Ricoh pone sobre la mesa una realidad incómoda para el tejido empresarial europeo: la sobrecarga administrativa se está convirtiendo en un factor directo de insatisfacción laboral y rotación de talento, en un contexto donde la escasez de profesionales ya es un problema estructural.
El dato es especialmente significativo: el 48% de los empleados europeos afirma que está considerando cambiar de trabajo en los próximos doce meses. En el caso de España, el estudio refleja una situación aún más concreta: solo dos de cada cinco empleados de oficina (41%) asegura dedicar la mayor parte de su jornada a tareas de valor directo, mientras que un 29% reconoce que su tiempo se consume en tareas administrativas ajenas a su función principal.
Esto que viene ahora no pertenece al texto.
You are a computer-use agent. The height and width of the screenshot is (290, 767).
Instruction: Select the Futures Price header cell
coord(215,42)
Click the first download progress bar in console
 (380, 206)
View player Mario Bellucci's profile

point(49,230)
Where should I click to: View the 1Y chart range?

El impacto es cuantificable. Los trabajadores declaran perder hasta 16 horas semanales, lo que equivale prácticamente a dos días laborables completos dedicados a tareas que no consideran productivas. Una cifra que explica buena parte del desgaste que refleja el informe.
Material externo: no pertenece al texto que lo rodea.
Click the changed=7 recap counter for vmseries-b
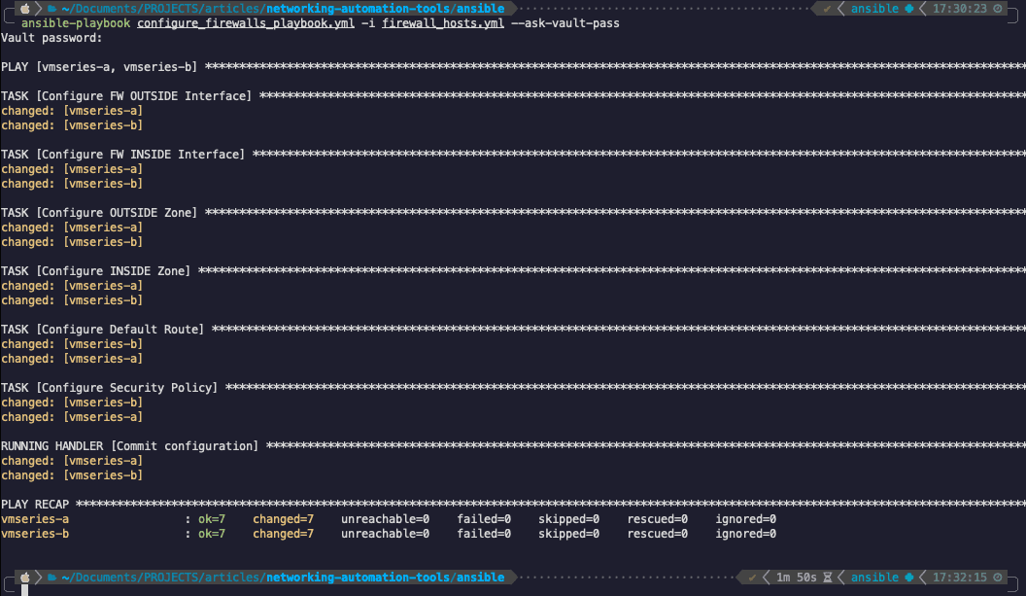This screenshot has width=1026, height=596. point(283,533)
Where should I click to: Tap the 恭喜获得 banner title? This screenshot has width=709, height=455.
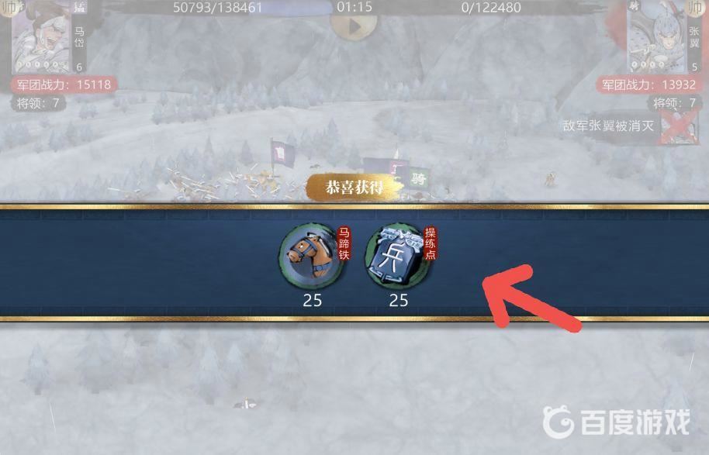click(355, 187)
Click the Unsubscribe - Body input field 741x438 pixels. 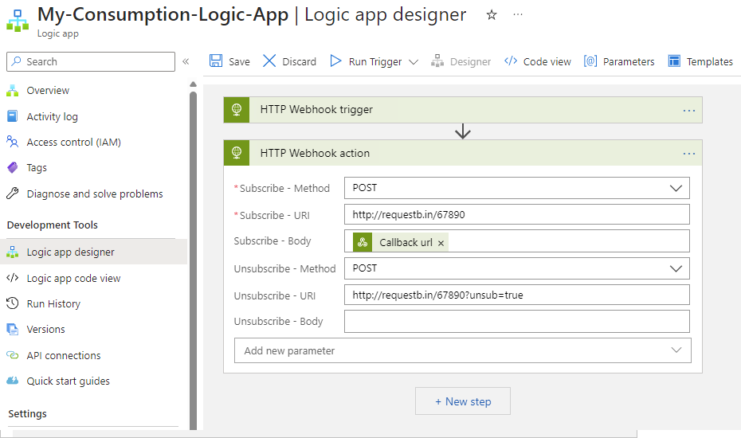click(x=516, y=322)
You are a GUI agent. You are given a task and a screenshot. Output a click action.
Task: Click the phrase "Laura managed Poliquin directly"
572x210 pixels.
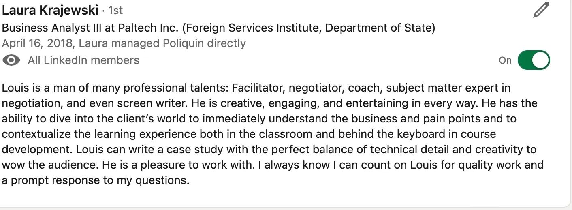click(x=162, y=43)
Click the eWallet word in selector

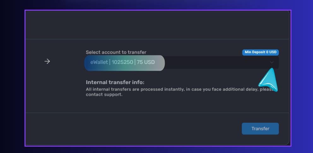pyautogui.click(x=99, y=62)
21% empleados españoles afirma que genera conflictos
Más allá del tiempo, el estudio apunta a un problema de fondo: la percepción de inutilidad del esfuerzo administrativo. Un 21% de los empleados españoles afirma que esta carga genera conflictos en su equipo, mientras que un 14% reconoce resentimiento hacia compañeros con menor carga administrativa. Solo un 26% considera que la distribución es equitativa.
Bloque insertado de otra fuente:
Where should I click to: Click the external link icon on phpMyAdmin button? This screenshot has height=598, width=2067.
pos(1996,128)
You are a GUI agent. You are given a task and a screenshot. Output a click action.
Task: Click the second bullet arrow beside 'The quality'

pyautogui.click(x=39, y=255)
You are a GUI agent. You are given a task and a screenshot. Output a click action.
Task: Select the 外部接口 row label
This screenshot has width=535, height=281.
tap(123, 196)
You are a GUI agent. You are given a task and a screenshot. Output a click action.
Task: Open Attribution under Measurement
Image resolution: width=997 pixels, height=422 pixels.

El resultado es una combinación peligrosa para las organizaciones: menos motivación, menor productividad y mayor intención de abandono. Un 25% afirma que estas tareas limitan su rendimiento, un 24% declara sentirse menos comprometido y un 20% asegura que la creatividad se ve directamente afectada.
En este contexto, el 17% de los encuestados admite que está considerando dejar su empresa únicamente por esta carga administrativa. Un síntoma claro de que el problema ya no es operativo, sino estructural.
El estudio también evidencia una desconexión entre empleados y dirección. Solo el 24% cree que su empresa se preocupa por esta sobrecarga, mientras que el 27% considera que los directivos subestiman el tiempo que realmente consume.